# Goal of the exercise:
Using the data below, restate exactly every line from the one with "The image size is (531, 409)." up to and including the one with "Where should I". No picture belongs in it.

# Information provided:
◆ ◆ ◆ ◆ ◆
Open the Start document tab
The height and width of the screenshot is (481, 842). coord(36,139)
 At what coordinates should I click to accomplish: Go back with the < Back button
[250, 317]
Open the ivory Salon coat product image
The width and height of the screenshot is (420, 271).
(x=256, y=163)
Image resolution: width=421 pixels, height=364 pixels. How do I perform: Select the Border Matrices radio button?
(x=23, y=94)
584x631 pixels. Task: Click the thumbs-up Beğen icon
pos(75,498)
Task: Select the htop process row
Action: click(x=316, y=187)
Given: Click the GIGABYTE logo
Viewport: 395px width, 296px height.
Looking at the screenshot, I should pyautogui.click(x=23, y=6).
◆ ◆ ◆ ◆ ◆
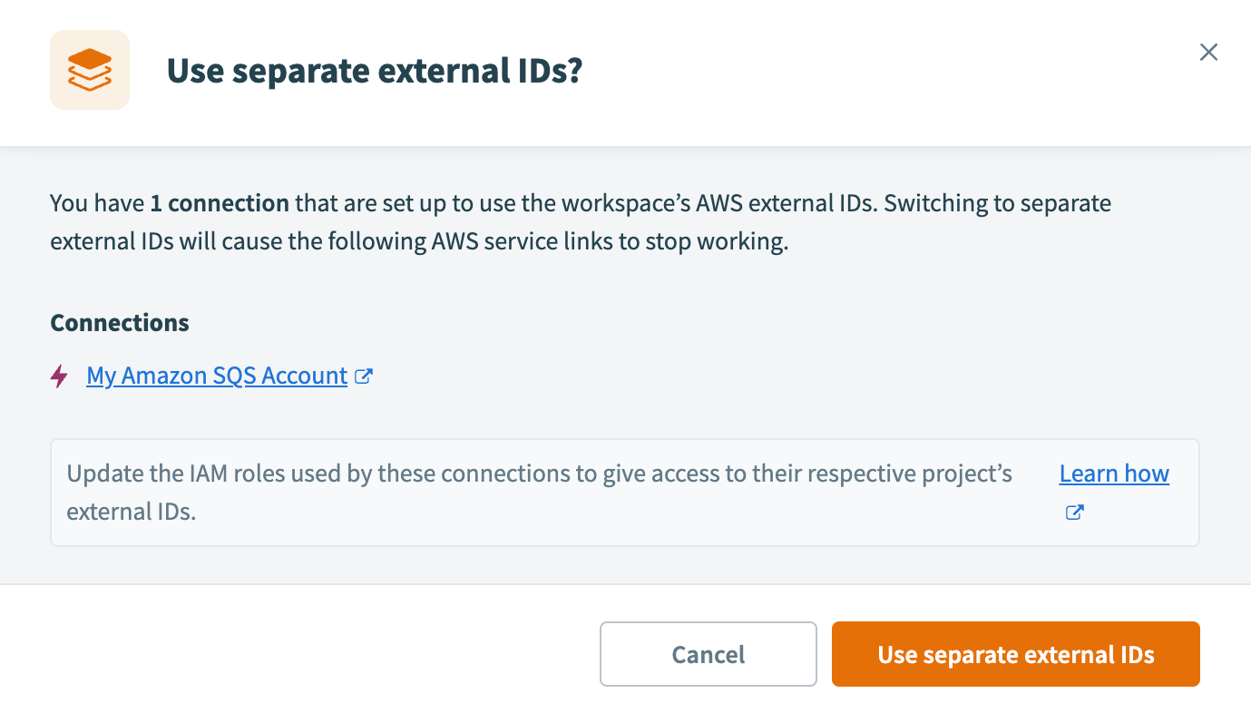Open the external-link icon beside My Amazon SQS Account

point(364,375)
◆ ◆ ◆ ◆ ◆
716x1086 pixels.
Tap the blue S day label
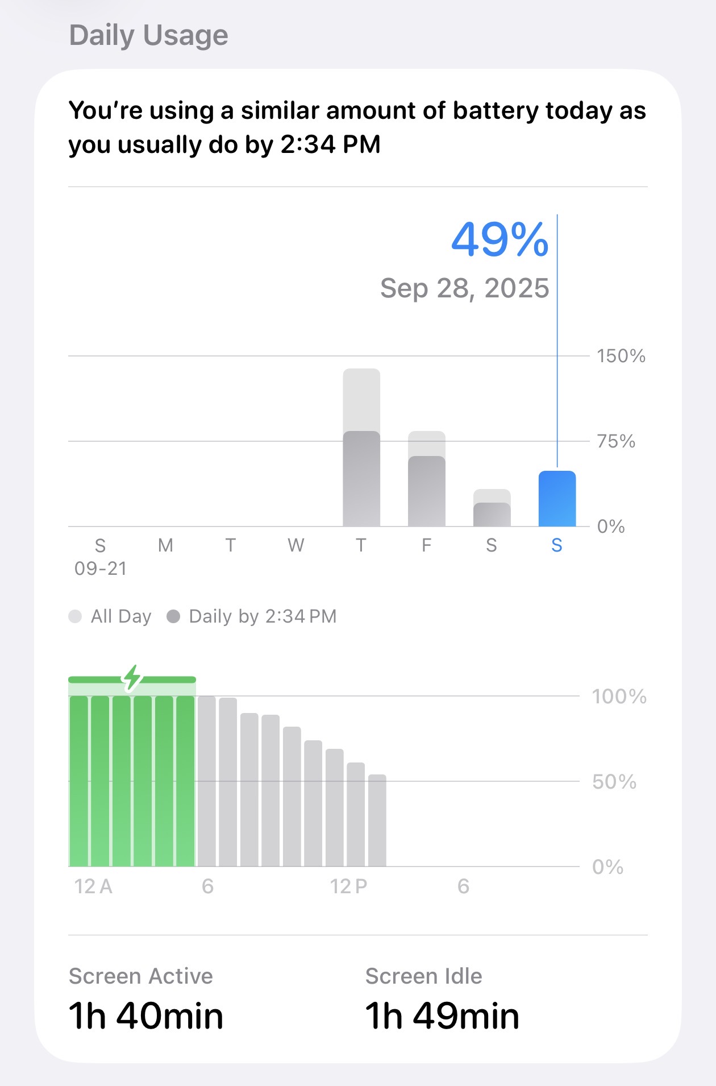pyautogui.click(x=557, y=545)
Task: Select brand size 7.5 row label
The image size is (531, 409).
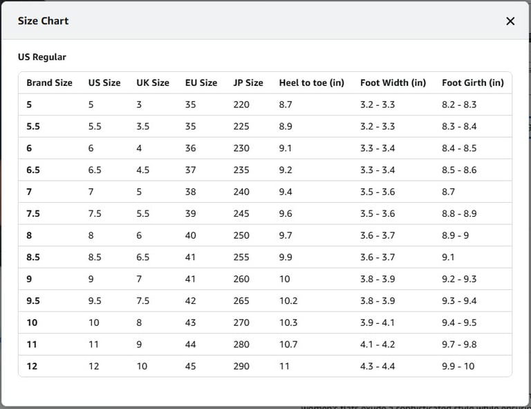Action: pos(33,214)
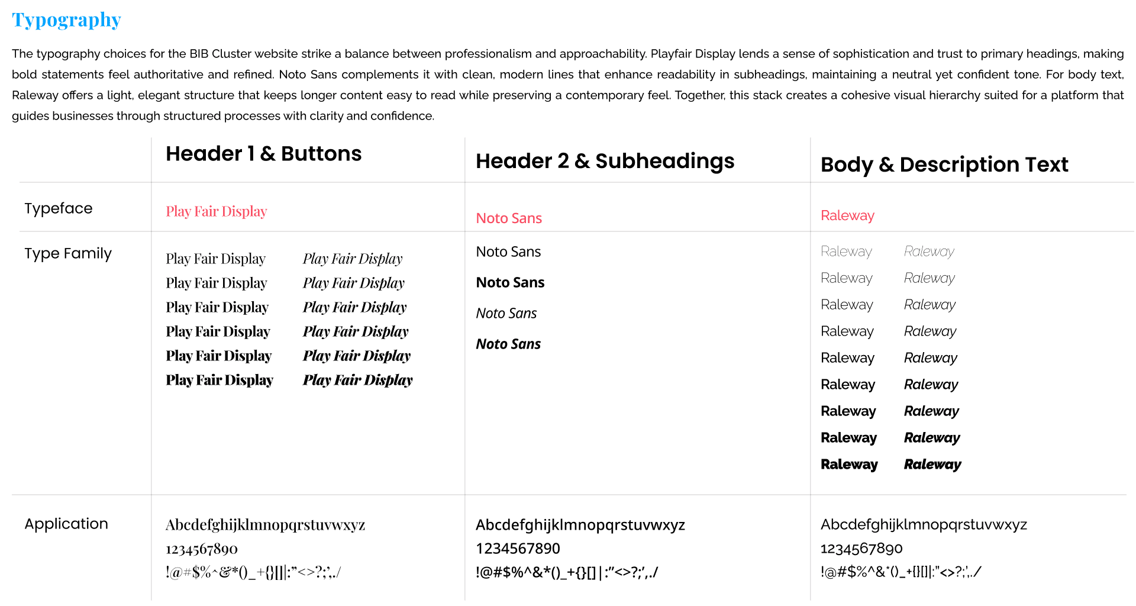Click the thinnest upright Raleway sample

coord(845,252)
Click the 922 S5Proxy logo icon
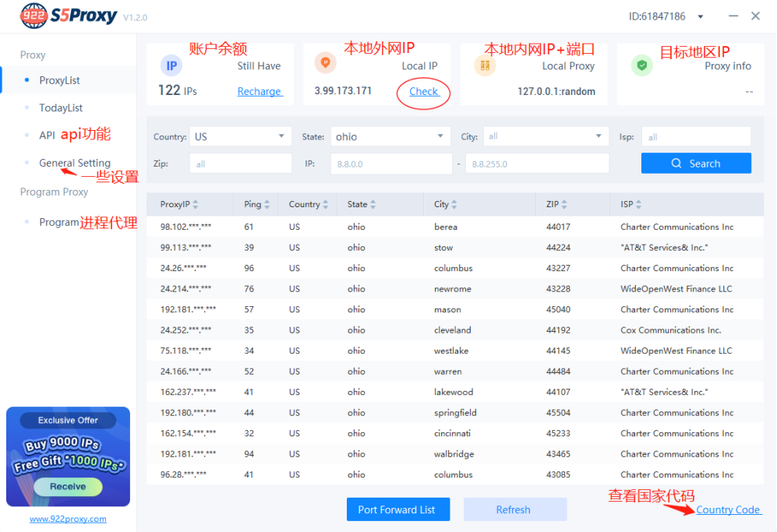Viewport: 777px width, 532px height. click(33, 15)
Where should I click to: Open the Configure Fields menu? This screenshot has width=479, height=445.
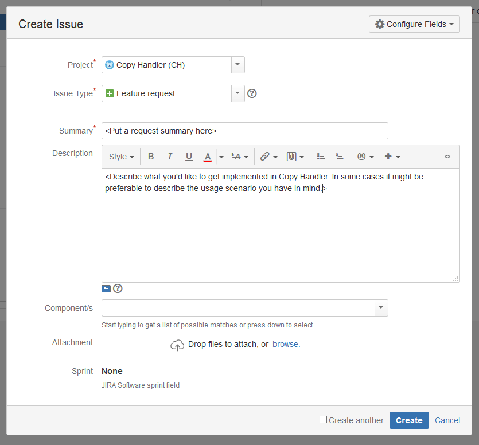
◆ ◆ ◆ ◆ ◆
# Response below:
The image size is (531, 409).
Action: pos(33,214)
Click the thinnest upright Raleway sample

coord(845,252)
Click the 922 S5Proxy logo icon
Viewport: 777px width, 532px height. click(33, 15)
Where should I click to: Open the Configure Fields menu? This screenshot has width=479, height=445.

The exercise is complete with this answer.